Your instructions
Rewrite all the records with "browser tab search" changed to "bookmarks menu" and everything else left as it is. Omit the pictures from your answer.

━━ Input rows

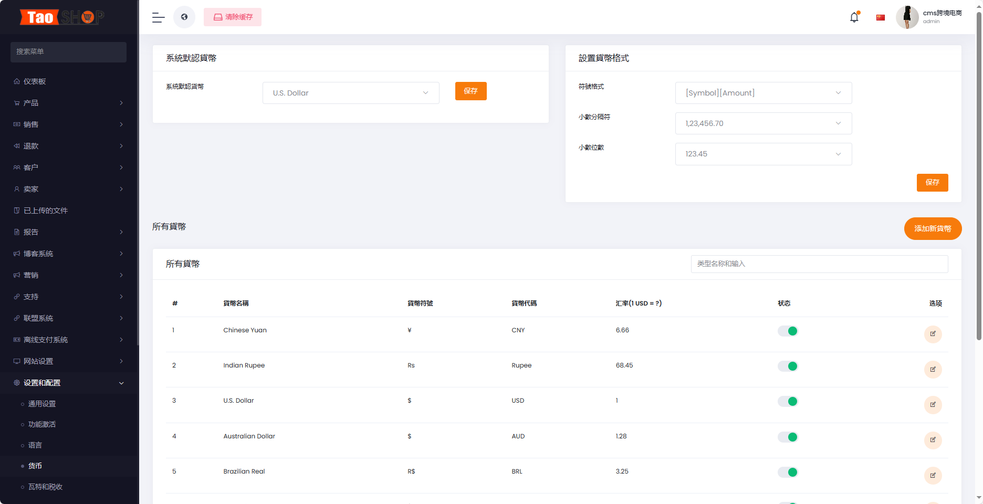Image resolution: width=983 pixels, height=504 pixels.
Task: Open the 1,23,456.70 decimal separator dropdown
Action: (764, 123)
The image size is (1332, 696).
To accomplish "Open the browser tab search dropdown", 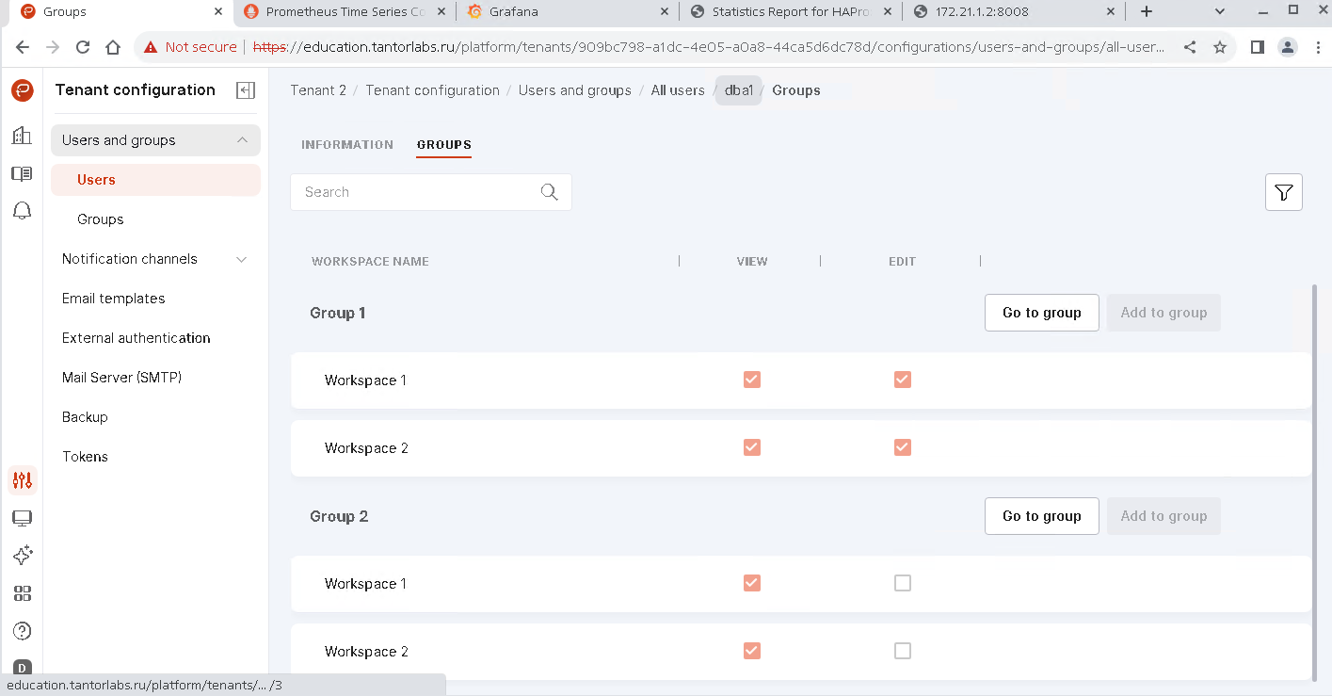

━━━━

Complete response
Image resolution: width=983 pixels, height=504 pixels.
Task: Open the 1,23,456.70 decimal separator dropdown
Action: (764, 123)
The image size is (1332, 696).
To accomplish "Open the bookmarks menu dropdown", 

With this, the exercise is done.